--- Record extracts ---
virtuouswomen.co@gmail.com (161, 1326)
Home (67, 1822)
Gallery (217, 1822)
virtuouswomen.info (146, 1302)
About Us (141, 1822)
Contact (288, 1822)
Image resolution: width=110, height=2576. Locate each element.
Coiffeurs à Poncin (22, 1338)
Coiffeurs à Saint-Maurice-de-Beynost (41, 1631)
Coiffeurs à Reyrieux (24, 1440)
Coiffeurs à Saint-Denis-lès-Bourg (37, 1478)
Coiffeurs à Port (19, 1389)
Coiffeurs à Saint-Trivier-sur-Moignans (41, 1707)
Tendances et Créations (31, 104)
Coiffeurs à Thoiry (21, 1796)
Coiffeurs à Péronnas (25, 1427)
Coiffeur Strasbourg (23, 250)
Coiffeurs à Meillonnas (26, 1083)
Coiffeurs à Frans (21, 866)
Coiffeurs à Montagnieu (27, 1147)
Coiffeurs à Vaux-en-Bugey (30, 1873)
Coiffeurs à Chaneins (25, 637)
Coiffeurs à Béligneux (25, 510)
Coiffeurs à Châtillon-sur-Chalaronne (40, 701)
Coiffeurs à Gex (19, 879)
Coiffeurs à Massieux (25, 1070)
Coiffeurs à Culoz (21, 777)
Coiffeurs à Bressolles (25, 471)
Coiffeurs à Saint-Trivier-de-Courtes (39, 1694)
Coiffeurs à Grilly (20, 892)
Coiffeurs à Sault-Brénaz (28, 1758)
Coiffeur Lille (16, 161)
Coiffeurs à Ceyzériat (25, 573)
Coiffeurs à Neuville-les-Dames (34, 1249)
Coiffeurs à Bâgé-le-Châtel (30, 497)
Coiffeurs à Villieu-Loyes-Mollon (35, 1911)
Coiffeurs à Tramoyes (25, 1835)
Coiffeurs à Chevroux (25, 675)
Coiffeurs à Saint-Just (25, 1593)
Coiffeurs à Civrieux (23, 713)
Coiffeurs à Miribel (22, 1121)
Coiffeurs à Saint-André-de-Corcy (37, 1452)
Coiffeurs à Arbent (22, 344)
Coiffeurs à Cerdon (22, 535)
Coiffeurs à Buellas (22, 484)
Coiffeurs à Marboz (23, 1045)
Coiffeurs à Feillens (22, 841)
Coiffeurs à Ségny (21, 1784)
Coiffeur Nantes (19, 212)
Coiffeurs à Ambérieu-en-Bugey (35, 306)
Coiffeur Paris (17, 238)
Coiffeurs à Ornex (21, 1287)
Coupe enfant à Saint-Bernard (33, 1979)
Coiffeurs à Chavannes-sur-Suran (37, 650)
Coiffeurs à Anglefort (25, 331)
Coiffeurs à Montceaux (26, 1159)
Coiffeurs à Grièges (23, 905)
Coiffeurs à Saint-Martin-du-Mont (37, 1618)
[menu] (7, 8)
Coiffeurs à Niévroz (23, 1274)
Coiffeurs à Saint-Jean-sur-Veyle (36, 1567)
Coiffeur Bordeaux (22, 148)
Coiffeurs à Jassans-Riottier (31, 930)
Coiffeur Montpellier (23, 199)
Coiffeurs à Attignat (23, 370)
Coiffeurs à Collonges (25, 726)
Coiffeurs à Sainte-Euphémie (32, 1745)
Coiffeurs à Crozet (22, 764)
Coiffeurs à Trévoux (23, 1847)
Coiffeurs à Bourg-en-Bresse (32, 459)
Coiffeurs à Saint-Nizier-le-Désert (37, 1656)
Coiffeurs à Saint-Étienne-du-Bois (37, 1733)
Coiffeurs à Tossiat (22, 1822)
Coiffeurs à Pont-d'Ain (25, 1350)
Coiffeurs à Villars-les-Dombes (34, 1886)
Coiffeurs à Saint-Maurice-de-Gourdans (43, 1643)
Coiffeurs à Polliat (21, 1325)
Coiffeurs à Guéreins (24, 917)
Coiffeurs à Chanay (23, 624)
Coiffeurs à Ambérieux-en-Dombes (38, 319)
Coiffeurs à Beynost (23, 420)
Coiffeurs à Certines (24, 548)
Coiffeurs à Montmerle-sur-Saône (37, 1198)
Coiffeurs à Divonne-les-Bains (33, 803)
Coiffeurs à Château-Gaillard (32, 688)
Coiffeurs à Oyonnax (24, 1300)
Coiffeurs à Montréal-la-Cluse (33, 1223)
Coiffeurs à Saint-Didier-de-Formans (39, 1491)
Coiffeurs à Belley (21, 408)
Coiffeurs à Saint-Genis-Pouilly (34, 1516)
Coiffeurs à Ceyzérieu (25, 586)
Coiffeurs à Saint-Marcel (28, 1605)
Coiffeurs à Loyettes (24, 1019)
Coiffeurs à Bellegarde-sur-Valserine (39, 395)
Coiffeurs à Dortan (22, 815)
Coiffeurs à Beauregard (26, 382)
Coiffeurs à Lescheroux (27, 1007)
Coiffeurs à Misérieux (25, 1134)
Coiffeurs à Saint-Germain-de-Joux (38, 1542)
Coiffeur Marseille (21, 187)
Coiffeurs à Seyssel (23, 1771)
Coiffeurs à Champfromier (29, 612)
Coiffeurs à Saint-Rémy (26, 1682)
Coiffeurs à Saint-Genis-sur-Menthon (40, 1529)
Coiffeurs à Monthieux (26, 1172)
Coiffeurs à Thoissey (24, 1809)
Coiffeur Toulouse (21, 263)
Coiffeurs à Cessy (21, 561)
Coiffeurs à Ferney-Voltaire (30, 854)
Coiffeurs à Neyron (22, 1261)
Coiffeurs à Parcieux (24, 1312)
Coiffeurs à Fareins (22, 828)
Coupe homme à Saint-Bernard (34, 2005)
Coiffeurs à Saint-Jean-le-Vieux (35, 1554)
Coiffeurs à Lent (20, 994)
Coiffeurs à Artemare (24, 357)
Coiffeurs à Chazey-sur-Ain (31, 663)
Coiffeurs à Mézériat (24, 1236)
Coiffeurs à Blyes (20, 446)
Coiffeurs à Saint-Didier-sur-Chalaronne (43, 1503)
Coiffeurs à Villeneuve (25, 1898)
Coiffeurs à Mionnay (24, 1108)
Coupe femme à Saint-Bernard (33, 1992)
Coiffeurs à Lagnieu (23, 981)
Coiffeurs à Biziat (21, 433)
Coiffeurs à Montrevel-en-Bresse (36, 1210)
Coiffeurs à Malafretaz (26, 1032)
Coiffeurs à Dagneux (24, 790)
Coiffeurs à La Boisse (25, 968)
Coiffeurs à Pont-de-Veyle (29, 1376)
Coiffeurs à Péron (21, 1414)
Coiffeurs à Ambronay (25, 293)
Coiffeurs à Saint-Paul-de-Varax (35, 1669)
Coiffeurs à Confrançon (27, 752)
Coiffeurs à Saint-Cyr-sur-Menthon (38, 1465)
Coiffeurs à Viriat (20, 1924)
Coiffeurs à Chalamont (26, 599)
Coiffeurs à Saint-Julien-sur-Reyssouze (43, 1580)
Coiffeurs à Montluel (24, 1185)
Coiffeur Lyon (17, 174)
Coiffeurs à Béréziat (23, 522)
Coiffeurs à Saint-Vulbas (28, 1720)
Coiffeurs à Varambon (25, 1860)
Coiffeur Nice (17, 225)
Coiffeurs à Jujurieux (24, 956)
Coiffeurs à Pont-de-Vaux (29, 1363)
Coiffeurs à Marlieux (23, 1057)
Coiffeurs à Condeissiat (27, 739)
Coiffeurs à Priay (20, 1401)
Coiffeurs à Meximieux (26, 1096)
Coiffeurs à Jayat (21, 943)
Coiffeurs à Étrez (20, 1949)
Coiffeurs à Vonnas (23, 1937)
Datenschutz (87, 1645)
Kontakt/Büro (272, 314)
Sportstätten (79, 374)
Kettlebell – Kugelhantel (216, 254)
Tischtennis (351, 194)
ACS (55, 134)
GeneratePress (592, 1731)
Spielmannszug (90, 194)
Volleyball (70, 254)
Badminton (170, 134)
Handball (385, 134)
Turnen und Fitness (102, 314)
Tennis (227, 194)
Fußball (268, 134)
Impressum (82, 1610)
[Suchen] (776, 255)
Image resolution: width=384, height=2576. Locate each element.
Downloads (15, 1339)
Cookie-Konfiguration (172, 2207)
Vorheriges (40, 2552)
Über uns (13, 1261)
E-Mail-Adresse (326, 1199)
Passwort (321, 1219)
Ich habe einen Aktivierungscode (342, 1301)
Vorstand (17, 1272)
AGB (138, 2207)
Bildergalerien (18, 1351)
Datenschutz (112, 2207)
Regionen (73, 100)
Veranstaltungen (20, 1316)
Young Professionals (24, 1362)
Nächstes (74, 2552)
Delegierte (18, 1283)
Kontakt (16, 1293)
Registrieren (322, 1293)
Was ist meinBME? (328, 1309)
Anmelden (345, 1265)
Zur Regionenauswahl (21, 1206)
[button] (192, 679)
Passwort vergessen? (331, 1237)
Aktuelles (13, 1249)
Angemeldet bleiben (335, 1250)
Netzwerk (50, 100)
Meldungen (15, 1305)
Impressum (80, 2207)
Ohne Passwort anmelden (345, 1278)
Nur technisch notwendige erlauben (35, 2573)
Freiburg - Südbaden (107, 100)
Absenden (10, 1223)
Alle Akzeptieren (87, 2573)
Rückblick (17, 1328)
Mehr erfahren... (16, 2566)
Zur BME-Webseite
---
Work item: Among the entries above, some lines may hold the string "Genis". State how many, and give nothing but the number.

Output of the task: 2